WHAT THE TASK REQUIRES — Your answer should be the lines below from the one with "Given: Click the Log In button in header" to the one with "Open the Save", both included, given again exactly and with nothing added.

==== DATA RECORDS ====

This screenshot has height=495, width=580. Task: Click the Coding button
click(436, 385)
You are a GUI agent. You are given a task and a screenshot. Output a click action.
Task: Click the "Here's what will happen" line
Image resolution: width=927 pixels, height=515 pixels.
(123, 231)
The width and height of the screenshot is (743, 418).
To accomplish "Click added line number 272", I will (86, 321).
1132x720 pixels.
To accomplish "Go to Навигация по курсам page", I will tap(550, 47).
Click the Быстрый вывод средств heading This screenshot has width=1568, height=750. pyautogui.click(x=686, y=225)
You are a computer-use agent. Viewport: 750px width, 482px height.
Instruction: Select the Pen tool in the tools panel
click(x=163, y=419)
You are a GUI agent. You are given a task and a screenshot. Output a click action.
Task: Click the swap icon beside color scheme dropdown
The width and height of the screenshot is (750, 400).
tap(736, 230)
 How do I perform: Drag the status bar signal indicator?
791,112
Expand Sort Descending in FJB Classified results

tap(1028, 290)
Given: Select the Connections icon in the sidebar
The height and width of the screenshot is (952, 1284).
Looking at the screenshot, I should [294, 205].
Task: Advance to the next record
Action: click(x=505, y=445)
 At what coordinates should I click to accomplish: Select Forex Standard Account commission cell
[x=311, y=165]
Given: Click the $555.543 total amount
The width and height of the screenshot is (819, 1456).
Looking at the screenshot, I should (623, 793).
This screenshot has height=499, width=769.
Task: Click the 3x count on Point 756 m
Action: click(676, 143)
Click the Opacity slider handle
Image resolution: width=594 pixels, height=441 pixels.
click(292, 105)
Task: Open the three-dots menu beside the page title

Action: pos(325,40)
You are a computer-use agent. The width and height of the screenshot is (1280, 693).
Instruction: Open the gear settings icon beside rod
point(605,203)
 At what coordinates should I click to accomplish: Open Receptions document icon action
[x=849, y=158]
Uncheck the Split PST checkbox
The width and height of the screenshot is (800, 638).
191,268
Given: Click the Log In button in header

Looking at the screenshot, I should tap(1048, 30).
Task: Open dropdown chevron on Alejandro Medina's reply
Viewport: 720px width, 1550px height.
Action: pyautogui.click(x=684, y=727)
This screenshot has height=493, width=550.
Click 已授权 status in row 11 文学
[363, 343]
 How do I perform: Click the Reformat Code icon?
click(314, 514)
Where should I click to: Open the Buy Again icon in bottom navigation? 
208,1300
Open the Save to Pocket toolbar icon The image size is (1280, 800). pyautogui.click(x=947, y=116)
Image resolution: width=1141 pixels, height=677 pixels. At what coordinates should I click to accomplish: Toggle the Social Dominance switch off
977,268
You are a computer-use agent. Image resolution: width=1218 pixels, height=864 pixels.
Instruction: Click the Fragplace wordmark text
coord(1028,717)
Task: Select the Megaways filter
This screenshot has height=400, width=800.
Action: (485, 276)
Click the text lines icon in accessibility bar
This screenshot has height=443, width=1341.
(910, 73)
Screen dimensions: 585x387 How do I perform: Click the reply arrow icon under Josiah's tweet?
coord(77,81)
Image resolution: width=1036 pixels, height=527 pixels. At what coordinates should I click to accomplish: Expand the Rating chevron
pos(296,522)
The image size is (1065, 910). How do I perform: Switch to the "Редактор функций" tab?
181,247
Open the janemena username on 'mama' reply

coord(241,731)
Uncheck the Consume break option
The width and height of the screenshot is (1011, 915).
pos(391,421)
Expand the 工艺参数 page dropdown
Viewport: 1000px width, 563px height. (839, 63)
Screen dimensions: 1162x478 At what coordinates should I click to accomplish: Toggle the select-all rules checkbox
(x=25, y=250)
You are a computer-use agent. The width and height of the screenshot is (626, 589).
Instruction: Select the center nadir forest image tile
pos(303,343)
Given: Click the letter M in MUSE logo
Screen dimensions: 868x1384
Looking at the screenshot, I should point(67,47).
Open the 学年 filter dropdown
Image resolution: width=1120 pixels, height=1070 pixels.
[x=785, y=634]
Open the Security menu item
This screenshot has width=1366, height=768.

====

ANSWER TO THIS PROBLEM —
Given: Click the Log In button in header

Looking at the screenshot, I should tap(1048, 30).
Task: Open dropdown chevron on Alejandro Medina's reply
Viewport: 720px width, 1550px height.
Action: pyautogui.click(x=684, y=727)
This screenshot has height=493, width=550.
Click 已授权 status in row 11 文学
[363, 343]
 How do I perform: Click the Reformat Code icon?
click(314, 514)
Where should I click to: Open the Buy Again icon in bottom navigation? 
208,1300
Open the Save to Pocket toolbar icon The image size is (1280, 800). pyautogui.click(x=947, y=116)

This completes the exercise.